# GOAL
Retype the items from the line with "1449x840 pixels. Task: Click" to the line with "pos(504,636)", reproducing each line in that span precisely as it stands.

# RECORD EXCERPTS
○ ○ ○ ○
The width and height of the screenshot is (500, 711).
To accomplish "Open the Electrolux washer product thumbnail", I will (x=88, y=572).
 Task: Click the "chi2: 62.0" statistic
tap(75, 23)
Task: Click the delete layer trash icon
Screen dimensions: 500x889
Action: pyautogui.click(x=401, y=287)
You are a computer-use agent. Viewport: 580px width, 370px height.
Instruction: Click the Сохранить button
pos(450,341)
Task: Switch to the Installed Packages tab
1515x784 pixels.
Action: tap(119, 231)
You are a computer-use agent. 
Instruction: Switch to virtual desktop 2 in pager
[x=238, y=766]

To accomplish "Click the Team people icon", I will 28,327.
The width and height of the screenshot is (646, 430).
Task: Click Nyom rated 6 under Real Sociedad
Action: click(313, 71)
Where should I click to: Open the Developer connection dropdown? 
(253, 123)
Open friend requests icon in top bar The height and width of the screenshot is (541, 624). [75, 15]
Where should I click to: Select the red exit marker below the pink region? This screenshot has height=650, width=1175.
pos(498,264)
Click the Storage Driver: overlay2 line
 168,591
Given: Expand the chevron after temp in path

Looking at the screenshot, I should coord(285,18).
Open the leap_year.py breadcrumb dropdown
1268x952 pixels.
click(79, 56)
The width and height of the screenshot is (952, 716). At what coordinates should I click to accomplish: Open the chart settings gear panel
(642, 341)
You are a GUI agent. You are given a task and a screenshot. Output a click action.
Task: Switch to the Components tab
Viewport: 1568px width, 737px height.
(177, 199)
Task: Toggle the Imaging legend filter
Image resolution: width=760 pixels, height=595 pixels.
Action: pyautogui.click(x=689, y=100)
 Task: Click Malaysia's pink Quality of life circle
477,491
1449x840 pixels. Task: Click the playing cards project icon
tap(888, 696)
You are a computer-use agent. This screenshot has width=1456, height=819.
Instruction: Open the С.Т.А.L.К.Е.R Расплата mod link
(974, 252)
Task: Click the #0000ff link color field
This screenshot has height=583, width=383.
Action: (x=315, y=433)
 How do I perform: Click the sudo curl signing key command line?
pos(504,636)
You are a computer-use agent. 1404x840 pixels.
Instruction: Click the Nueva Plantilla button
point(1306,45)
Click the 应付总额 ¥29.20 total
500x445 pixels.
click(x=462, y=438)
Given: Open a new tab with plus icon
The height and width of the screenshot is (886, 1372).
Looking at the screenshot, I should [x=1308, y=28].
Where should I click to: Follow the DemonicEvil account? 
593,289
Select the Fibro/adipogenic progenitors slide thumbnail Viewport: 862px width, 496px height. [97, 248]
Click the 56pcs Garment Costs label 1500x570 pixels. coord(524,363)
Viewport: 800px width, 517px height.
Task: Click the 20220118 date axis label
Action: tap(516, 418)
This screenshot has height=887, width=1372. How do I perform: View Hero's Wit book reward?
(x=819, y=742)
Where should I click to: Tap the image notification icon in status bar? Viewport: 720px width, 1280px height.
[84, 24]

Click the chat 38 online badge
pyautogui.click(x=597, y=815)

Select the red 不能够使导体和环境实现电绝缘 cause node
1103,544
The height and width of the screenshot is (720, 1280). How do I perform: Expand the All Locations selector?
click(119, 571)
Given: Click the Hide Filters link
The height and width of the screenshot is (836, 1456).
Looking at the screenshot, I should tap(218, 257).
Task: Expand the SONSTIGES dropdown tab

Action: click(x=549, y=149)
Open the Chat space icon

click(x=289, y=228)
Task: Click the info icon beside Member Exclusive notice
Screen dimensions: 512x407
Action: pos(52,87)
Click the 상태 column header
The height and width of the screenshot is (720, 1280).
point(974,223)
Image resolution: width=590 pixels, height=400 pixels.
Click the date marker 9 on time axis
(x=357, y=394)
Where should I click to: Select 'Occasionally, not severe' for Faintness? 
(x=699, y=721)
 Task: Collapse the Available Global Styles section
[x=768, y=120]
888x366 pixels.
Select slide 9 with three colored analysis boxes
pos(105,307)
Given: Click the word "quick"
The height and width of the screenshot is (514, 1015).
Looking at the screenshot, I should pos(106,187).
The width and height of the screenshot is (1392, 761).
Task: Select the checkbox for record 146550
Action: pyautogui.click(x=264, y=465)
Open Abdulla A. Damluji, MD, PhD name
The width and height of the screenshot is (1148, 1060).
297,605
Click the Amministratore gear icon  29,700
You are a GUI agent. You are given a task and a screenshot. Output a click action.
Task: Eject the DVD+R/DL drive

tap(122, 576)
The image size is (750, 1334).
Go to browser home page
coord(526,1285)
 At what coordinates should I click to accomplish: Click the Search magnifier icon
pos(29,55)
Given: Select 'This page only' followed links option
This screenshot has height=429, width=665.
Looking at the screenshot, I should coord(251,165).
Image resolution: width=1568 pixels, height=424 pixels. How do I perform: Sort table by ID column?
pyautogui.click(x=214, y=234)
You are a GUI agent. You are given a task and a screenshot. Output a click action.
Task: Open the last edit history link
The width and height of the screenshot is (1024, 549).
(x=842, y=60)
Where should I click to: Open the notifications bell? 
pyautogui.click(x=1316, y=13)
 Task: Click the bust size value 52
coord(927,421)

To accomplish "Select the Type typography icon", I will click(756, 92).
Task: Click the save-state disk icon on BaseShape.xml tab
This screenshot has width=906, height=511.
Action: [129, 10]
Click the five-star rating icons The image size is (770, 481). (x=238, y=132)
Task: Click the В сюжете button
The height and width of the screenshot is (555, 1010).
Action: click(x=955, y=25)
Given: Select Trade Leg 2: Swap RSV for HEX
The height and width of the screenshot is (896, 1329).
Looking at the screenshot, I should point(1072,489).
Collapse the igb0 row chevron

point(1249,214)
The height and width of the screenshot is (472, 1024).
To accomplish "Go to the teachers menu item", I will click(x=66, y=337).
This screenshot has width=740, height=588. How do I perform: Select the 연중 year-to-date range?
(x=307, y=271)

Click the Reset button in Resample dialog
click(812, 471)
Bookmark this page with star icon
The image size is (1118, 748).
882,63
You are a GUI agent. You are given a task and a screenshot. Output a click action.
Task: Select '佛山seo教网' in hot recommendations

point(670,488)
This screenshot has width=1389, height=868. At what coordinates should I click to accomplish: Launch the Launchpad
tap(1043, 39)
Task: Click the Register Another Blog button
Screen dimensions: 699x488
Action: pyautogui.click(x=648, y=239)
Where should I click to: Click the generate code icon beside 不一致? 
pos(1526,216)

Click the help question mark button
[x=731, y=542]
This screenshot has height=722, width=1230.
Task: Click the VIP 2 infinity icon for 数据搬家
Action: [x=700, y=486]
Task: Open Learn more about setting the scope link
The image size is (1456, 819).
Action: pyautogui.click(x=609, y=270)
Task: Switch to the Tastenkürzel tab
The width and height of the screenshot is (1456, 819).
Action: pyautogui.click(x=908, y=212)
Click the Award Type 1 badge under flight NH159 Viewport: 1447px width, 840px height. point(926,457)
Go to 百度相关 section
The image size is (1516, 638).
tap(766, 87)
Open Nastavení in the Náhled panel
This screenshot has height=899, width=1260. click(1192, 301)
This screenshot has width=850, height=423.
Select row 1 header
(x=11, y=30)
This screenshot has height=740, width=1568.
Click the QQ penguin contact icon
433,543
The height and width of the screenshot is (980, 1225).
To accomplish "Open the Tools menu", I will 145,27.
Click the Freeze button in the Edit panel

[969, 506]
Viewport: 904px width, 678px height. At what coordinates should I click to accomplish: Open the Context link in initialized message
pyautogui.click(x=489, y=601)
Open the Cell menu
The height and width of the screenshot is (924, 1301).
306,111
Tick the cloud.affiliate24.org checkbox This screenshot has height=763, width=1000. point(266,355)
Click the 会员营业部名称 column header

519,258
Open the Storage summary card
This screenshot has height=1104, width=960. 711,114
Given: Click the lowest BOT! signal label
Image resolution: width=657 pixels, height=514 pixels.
○ ○ ○ ○
# REPLY
1449x840 pixels. Task: Click the playing cards project icon
tap(888, 696)
You are a computer-use agent. This screenshot has width=1456, height=819.
Instruction: Open the С.Т.А.L.К.Е.R Расплата mod link
(974, 252)
Task: Click the #0000ff link color field
This screenshot has height=583, width=383.
Action: (x=315, y=433)
 How do I perform: Click the sudo curl signing key command line?
pos(504,636)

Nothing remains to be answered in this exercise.